Work instruction:
The material below is to be copied exactly from the line with "This screenshot has height=576, width=1024." up to and including the line with "This screenshot has height=789, width=750.", with nothing else kept and no pictures.

Material provided:
════════

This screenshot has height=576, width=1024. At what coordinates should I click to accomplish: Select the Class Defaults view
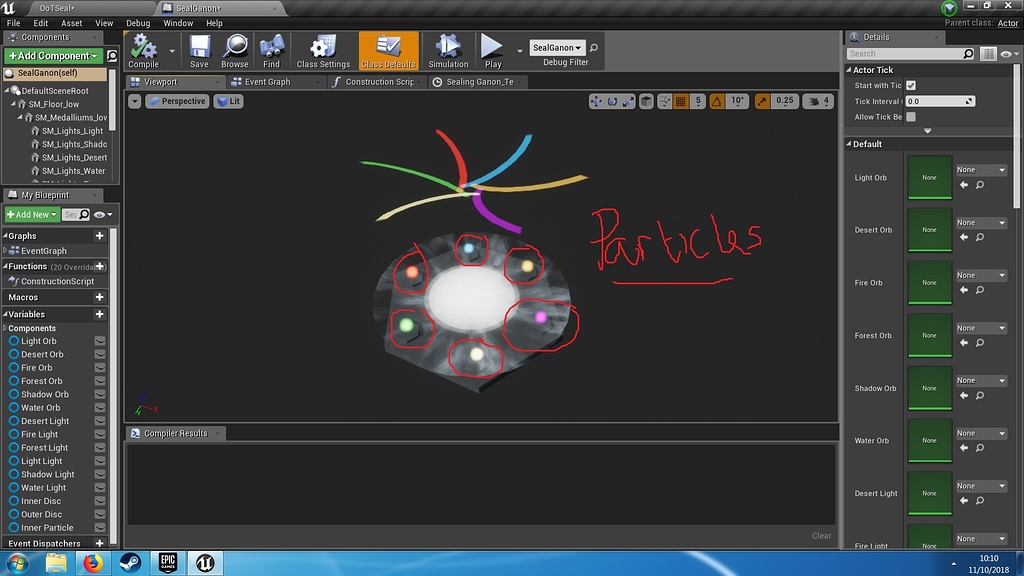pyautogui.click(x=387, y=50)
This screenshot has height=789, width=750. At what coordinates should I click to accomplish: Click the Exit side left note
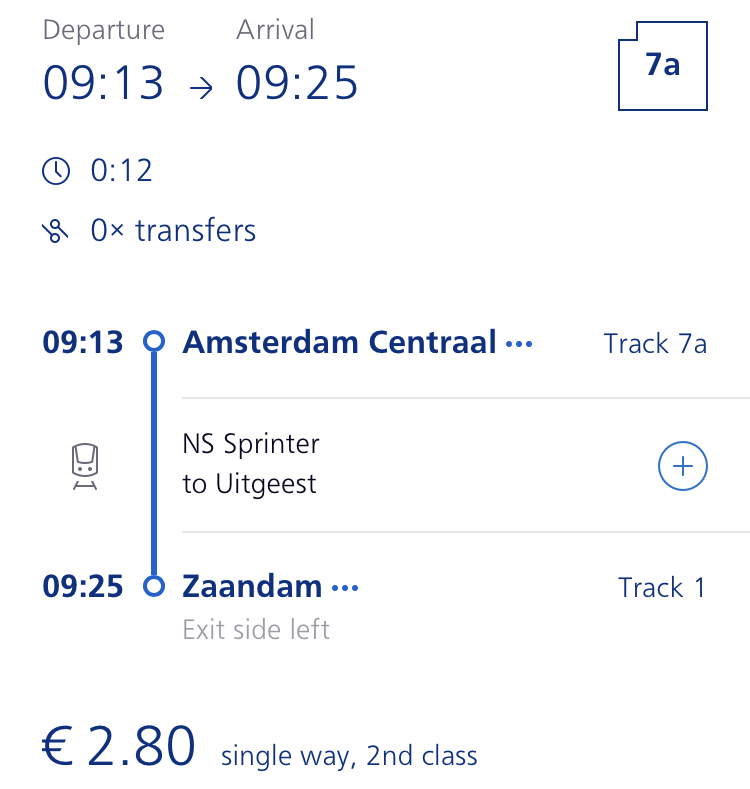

════════

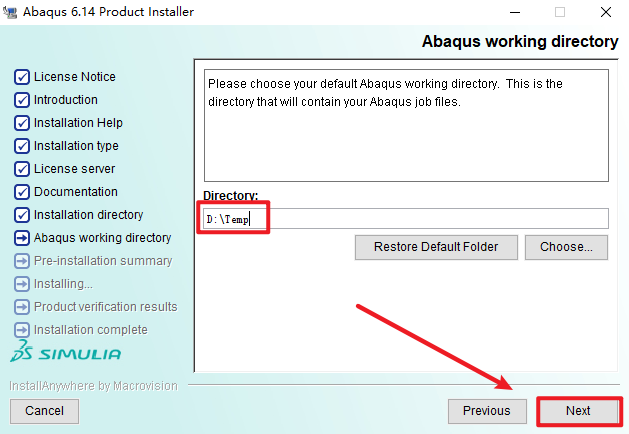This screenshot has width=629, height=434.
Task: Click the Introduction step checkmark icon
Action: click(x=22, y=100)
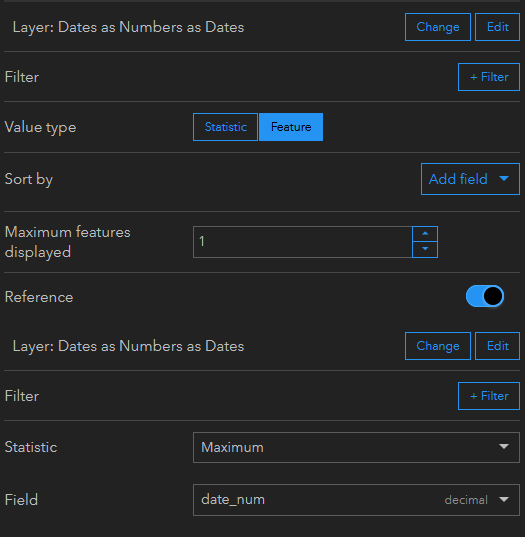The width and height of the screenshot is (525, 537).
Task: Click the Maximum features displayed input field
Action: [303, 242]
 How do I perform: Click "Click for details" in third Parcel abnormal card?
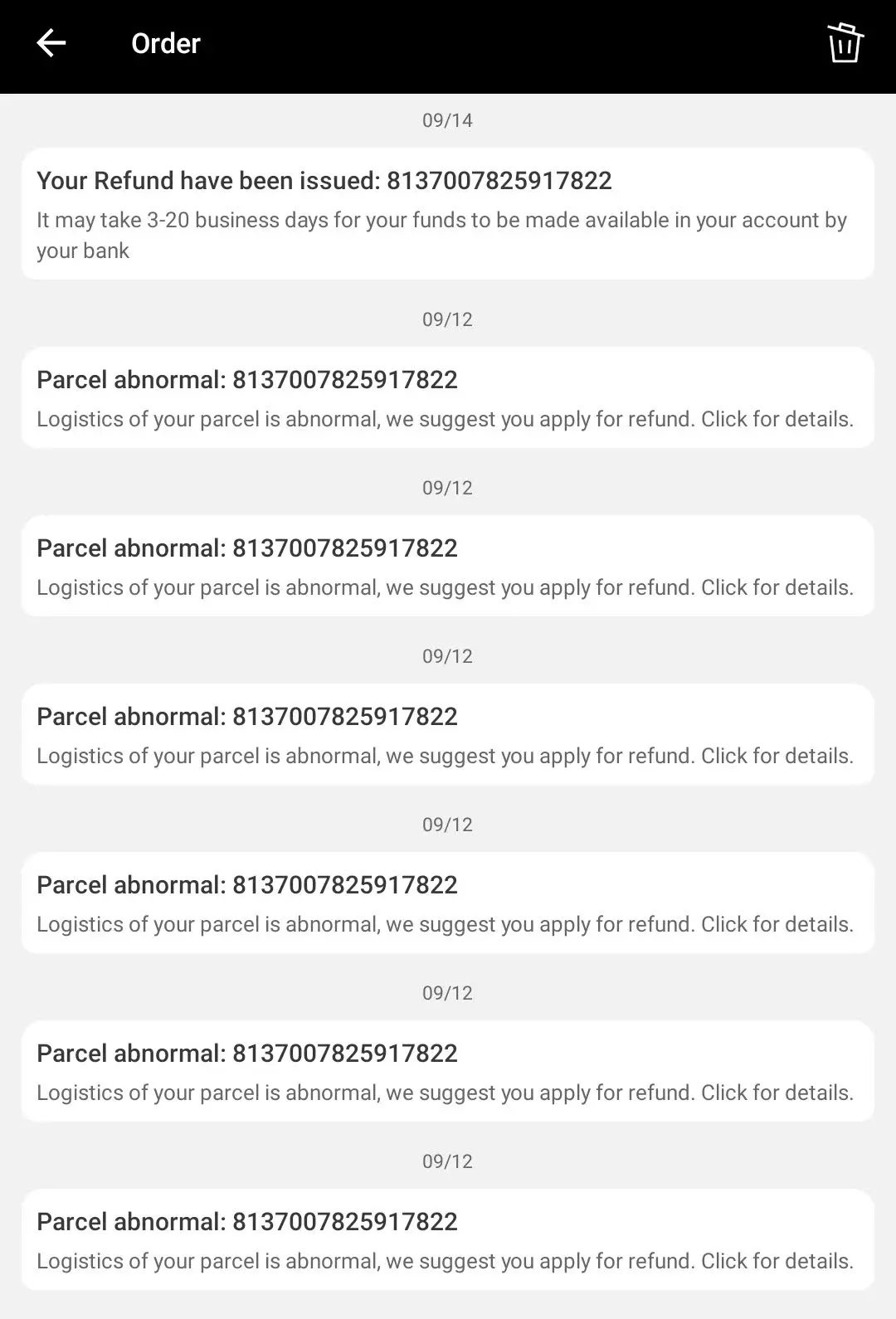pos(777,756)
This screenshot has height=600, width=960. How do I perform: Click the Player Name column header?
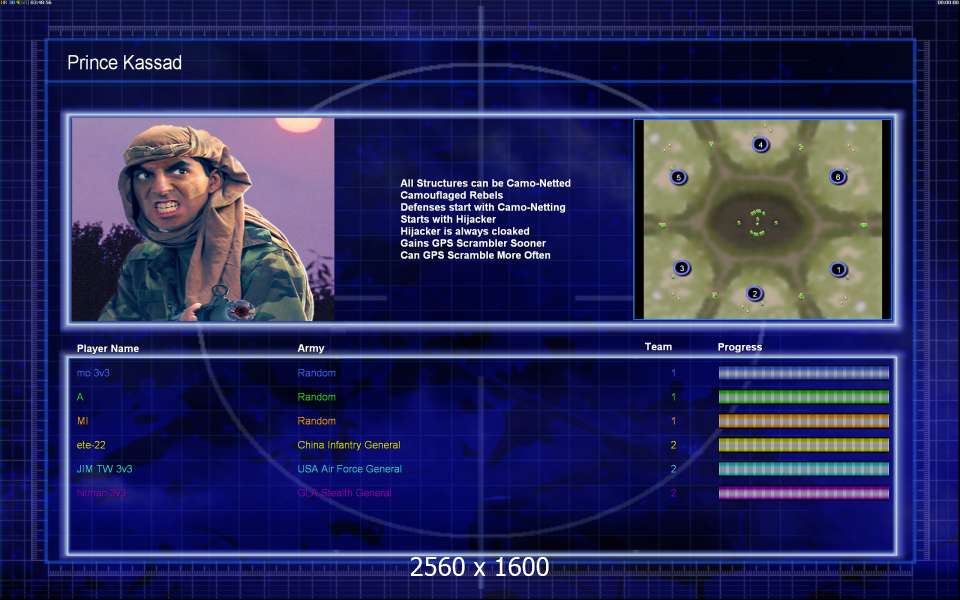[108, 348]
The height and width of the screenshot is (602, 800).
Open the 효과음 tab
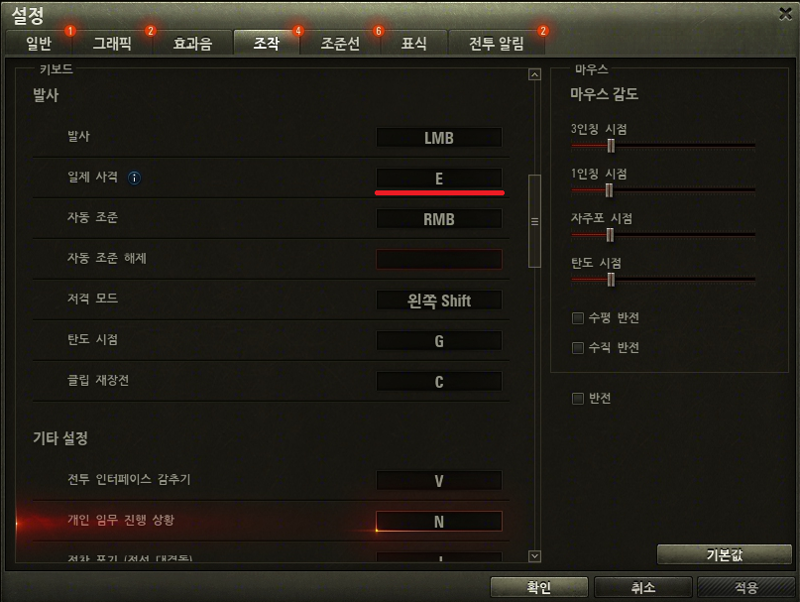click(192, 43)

════════

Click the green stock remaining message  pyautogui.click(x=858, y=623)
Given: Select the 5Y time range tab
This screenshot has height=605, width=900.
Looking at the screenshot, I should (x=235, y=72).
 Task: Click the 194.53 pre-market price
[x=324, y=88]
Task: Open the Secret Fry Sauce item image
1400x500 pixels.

════════

Answer space:
This screenshot has height=576, width=1024. At what coordinates should I click to accomplish: Select the Class Defaults view
pyautogui.click(x=387, y=50)
This screenshot has height=789, width=750. At what coordinates should I click to accomplish: Click the Exit side left note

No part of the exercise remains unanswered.